Coming Up Short

Despite their recent loss to the heavily-favored Colts, the Chargers remain arguably the most consistent team in the National Football League. While this statement may seem blasphemous following a game in which they blew a 15 point fourth quarter lead, it can easily be confirmed by a quick review of the Chargers' letdown games from this season.

The Chargers have played only three teams who currently have 10 or more wins, the Jets, the Falcons and the Colts. They are 0-3 against these teams. The Chargers have played only three others games against teams that have winning records as of now. Two of those games were against the division-rival Broncos, and the other was a home game against the Jaguars. The Chargers are an impressive 2-1 in those games. More impressive, however, is the Chargers 9-0 mark against teams with losing records.

This quick synopsis reveals a lot about the true identity of the Chargers. They are consistently good enough to beat lower-quality opponents, and even good enough to hang with some of the league's better teams. However, when it comes to battling the league's elite, the Chargers just do not have enough talent.

There is an old football adage that says winning is the cure for whatever ails a team. With the Chargers though, their problems have not been cured through winning, only masked.

One example is at free safety, where Jerry Wilson simply does not possess the burst to make an explosive break on the ball. When the Chargers' cornerbacks rely on safety help over the top in zone coverage, Wilson is usually there in time to make the tackle, but not fast enough to make a play on the ball.

The Chargers' secondary is left suspect without a ball-hawking free safety, because that puts more pressure on youngsters Quentin Jammer, Terrence Kiel, Drayton Florence and Sammy Davis. It has been Wilson's knowledge and leadership that have kept him on the field, but with younger and faster players such as Clinton Hart and Hanik Milligan behind him, those qualities may not keep him there much longer.

Another example is on the Chargers' much heralded offensive line. While many have raved about the solid play of Shane Olivea, the rookie right tackle the Chargers stole in the seventh round of this year's draft, he was exposed Sunday by Pro Bowler Dwight Freeney.
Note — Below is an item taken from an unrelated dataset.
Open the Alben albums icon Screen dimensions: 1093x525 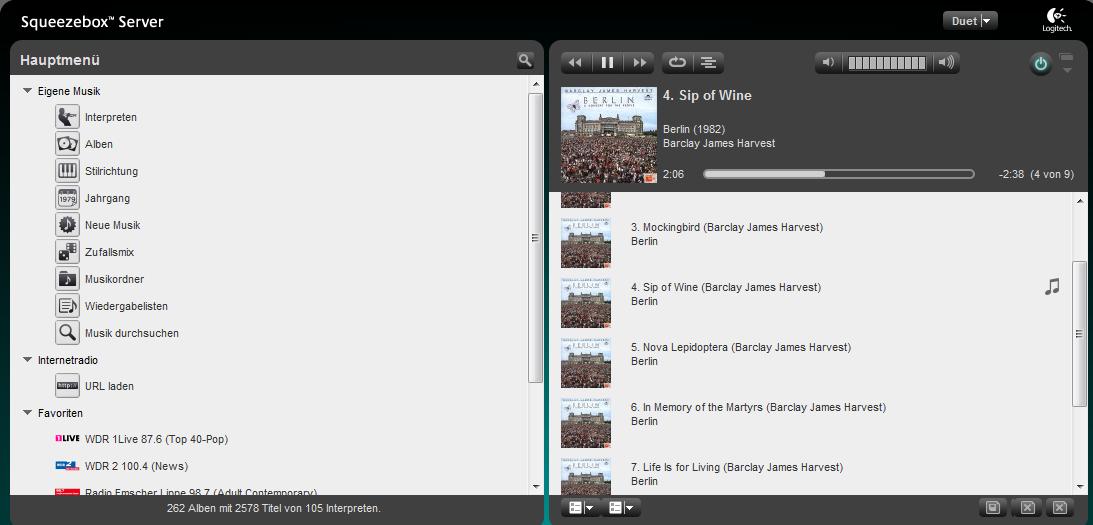pos(67,144)

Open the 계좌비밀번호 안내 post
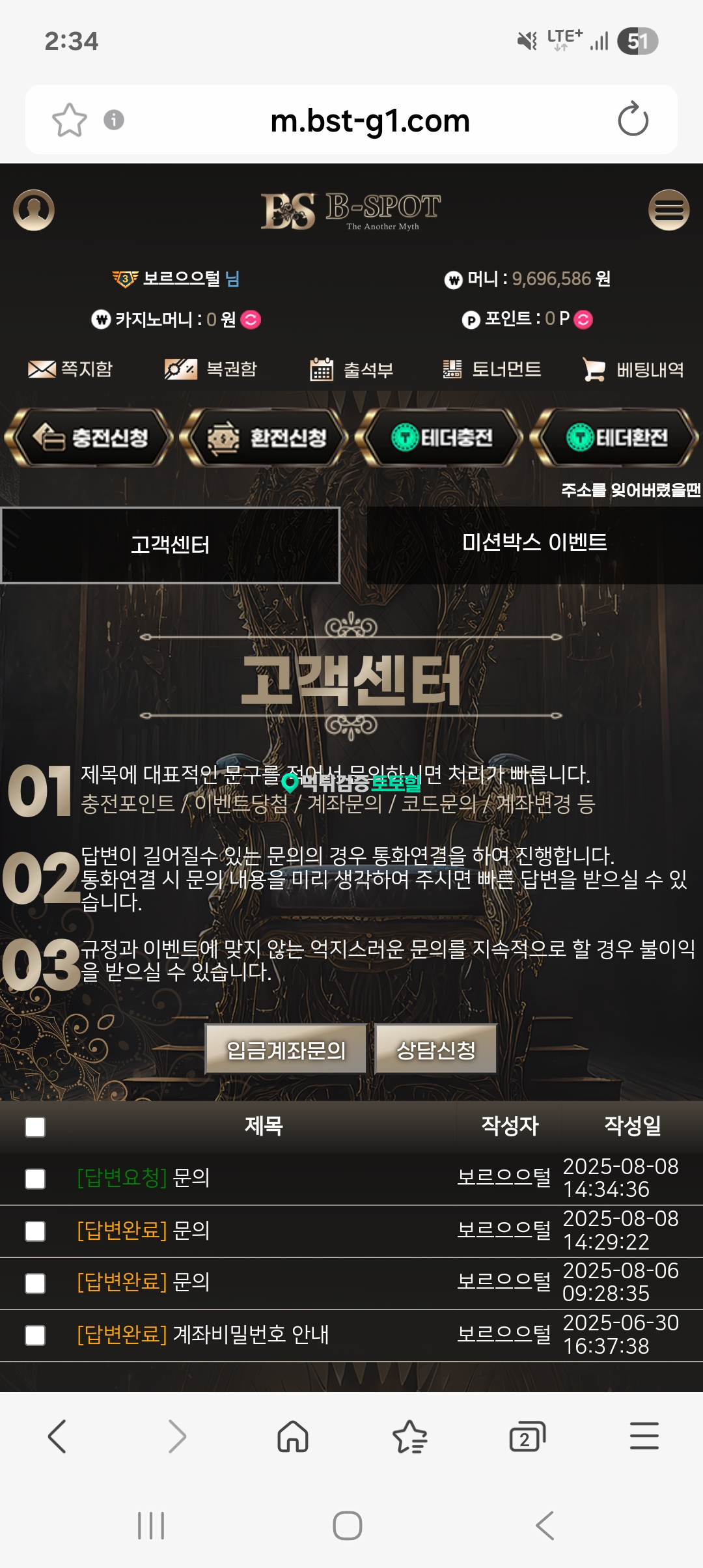(203, 1334)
After Freeney was handled well by left tackle Roman Oben for most of the game, Freeney switched over to the left defensive end position to take on Olivea, where he immediately blew past the rookie to record a sack that knocked the Chargers out of field goal range. This in essence took three points off of the board for the Chargers that may have been the difference between victory and defeat.

While Olivea is a diligent worker and a natural leader, his footwork needs improvement and he is undersized for the right tackle position. While he is still young and developing, the Chargers have fellow youngsters Courtney Van Buren, Leander Jordan and Carlos Joseph under contract for next season. So while Olivea is still learning the position, he had better hope his curve is a steep one.

Wilson and Olivea are not the only culprits who deserve blame after Sunday's game. Quentin Jammer was called for yet another pass interference penalty, and Drayton Florence was beaten on a fourth down play which he could have easily defended had he read the receivers eyes and looked back for the ball in time.

Also, despite the big game by Eric Parker, the Chargers trio of Parker, Kassim Osgood and Bobby Shaw just simply do not have the speed and discipline of the Colts trio of thousand-yard receivers. Even when Keenan McCardell returns from his hamstring injury, the Chargers' receiving corps does not have enough play-makers to compare with more explosive units like those of the Colts and Steelers. So while the Chargers overtime loss was demoralizing to some, fans should be more impressed with the fact that the Chargers handled the Colts as well as they did.

The Chargers play hard every week, and should be respected for that. So while their shortcomings in the talent department may be exposed by the league's elite come playoff time, the heart that the showed in overcoming those deficiencies all season long will be on display as well. That may not be enough to get the team deep into the playoffs, but as a fan, it is all I can ask for.